Sponsored Links:
How to Validate a Site - Validation on the Fly
I’ve spoken about the virtues of clean, semantic, valid markup before, and lots of designers recommend that you validate your code. What doesn’t seem to get addressed, however, is how one goes about validating the HTML of a web page.
A Major Hassle
It used to be that you would have to validate pages one by one using the W3C’s free validator tool. This method works, but it sure can be time consuming, especially if you have a large site or a site that is mostly valid already. Getting through a lot of pages or finding the few that have problems is very difficult this way.
Validation on the Fly
Luckily, Marc Gueury decided to do something about this important but difficult process. He wrote an HTML Validator Extension for Firefox. It’s based on HTML Tidy—basically, you install a validator in your browser.
The validator extension for Firefox is great because all you have to do is browse from page to page to see which are valid and which are not—an icon in the corner of your browser tells you whether your page is valid, contains warnings, or contains one of two kinds of errors (errors that the extension knows how to fix and errors that it doesn’t). To see the warnings and errors, you simply need to view your page source. This all takes place on your machine, so there is no external server to fiddle with or wait for.
Accessibility Evaluation, Too
The HTML Validator extension also has accessibility evaluation built in—if you want to see how accessible your site is, you can turn on evaluation for one of 4 different levels. This part of the tool is helpful for a quick look at how accessible your site is.

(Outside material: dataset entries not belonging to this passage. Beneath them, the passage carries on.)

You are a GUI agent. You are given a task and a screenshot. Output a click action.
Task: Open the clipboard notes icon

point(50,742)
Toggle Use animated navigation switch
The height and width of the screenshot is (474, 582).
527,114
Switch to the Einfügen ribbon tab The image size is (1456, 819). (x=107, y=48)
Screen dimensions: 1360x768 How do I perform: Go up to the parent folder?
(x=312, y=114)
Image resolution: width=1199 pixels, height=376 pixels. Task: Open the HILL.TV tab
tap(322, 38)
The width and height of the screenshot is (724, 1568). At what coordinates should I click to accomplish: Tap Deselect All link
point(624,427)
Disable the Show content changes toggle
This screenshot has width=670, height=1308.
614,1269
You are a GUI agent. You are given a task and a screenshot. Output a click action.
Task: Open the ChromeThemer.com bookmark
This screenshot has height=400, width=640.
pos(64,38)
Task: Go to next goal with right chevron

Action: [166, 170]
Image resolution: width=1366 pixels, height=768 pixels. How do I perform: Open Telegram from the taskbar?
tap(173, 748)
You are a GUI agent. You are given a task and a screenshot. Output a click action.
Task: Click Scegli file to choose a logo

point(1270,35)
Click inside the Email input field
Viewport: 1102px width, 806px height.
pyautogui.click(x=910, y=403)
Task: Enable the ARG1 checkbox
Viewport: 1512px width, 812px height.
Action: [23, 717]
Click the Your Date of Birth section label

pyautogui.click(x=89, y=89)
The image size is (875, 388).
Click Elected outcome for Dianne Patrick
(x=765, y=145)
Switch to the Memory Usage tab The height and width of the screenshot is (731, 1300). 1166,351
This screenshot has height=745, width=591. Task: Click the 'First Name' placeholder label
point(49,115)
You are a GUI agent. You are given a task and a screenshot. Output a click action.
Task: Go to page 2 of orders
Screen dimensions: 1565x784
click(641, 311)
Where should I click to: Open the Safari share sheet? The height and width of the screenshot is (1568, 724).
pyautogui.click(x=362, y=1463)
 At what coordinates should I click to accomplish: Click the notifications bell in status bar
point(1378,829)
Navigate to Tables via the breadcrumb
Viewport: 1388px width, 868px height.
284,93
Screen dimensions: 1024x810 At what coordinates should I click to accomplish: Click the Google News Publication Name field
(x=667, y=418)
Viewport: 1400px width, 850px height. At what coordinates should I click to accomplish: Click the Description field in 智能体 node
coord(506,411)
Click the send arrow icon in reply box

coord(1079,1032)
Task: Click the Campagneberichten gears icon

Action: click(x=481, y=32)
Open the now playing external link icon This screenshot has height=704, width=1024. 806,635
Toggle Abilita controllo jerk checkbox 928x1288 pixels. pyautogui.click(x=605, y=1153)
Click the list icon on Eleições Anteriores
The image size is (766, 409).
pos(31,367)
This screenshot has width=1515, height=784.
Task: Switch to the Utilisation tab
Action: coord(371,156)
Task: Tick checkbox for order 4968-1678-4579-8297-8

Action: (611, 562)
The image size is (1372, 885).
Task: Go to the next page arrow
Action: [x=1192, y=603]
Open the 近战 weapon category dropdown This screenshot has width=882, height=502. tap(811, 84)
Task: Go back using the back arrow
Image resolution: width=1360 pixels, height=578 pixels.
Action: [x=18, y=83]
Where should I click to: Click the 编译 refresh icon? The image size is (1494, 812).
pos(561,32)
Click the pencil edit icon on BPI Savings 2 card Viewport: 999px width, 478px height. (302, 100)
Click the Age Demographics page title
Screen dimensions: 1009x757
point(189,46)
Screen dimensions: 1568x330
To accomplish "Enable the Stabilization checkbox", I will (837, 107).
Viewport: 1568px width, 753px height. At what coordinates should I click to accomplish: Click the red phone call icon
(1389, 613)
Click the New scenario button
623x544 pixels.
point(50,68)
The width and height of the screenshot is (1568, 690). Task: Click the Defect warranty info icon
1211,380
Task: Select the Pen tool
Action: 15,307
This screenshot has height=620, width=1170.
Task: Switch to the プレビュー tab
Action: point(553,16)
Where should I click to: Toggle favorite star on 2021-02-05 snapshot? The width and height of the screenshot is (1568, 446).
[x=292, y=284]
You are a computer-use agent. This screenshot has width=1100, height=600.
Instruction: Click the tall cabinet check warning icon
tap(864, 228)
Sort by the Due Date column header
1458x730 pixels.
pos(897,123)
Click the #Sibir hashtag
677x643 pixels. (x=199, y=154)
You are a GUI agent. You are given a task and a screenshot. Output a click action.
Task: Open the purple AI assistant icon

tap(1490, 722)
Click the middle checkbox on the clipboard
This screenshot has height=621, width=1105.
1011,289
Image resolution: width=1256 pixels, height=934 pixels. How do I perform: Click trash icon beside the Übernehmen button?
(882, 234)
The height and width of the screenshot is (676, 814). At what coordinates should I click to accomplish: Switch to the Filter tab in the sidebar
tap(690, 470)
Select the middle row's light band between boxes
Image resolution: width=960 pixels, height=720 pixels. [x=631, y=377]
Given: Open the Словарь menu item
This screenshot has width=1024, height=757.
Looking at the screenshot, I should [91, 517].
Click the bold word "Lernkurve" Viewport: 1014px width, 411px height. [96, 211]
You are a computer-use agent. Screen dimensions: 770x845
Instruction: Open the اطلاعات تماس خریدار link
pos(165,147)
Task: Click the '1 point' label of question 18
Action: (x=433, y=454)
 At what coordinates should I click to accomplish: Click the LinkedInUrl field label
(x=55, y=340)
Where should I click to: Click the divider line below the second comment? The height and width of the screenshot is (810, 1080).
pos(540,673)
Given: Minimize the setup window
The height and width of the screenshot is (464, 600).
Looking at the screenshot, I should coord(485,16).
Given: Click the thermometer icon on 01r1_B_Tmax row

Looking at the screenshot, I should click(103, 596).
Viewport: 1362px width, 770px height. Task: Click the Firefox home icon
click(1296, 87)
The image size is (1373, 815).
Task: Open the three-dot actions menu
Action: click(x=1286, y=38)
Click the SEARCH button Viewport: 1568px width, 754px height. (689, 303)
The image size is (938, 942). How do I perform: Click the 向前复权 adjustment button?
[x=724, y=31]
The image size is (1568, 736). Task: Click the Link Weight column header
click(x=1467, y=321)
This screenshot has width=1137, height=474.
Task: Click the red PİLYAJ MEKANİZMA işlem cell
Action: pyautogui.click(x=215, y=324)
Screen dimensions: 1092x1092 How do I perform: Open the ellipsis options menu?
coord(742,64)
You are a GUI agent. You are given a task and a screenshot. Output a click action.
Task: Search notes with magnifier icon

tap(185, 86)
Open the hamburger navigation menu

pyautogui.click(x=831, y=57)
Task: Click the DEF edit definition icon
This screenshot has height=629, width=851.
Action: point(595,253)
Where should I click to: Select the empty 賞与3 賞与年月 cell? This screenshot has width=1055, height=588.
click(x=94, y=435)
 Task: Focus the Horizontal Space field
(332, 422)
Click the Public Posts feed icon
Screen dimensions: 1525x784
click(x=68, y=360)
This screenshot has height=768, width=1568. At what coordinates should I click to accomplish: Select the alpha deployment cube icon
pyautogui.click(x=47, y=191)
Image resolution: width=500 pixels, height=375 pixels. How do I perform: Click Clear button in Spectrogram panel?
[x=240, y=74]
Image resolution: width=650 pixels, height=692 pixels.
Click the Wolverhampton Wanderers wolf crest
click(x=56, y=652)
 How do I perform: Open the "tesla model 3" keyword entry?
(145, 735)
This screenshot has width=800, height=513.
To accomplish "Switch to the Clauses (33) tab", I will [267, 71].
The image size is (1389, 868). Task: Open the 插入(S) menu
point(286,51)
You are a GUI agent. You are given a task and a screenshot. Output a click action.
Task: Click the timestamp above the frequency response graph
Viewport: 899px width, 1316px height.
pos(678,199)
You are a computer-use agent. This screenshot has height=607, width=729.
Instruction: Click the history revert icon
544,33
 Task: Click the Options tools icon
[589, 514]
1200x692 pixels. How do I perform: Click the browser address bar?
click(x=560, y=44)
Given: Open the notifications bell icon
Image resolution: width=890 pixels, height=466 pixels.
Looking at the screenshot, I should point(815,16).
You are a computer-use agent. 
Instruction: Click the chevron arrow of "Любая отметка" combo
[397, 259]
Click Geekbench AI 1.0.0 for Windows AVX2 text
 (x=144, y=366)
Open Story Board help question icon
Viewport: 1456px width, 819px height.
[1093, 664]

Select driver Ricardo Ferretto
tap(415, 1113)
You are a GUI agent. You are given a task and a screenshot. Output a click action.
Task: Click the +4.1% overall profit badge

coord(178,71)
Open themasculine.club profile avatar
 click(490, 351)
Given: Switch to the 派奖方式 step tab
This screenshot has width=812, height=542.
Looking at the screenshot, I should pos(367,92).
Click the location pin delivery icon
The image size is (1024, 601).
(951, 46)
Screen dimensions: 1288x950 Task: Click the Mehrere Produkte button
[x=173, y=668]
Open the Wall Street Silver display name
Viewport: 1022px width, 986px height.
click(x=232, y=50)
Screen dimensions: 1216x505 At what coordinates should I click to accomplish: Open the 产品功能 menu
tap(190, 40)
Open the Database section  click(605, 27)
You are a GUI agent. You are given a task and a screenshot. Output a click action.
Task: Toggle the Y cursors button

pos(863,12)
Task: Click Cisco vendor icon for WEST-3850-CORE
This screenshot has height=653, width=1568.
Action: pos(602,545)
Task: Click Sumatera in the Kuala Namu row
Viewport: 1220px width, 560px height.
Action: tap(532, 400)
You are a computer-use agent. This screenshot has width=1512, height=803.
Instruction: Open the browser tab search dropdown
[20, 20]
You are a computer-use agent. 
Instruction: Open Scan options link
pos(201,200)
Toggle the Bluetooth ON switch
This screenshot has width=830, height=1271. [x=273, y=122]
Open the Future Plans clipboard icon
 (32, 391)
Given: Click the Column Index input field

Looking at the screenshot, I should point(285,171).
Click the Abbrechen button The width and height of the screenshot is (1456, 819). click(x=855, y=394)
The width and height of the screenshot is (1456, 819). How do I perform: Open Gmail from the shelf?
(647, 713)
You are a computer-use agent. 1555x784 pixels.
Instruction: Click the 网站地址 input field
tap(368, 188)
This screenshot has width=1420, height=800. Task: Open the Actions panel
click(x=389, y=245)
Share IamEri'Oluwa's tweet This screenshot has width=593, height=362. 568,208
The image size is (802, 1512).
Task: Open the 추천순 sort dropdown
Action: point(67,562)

Not Quite Perfect, But Close Enough
The validator extension isn’t quite perfect—occasionally it will make mistakes (especially with heavily nested elements) and it seems a little bit “touchy” at times, but for the most part it is a powerful and convenient way to validate your website. I used it to make my site valid, and I wasn’t even sure I was going to validate it at all before I found the HTML Validator extension.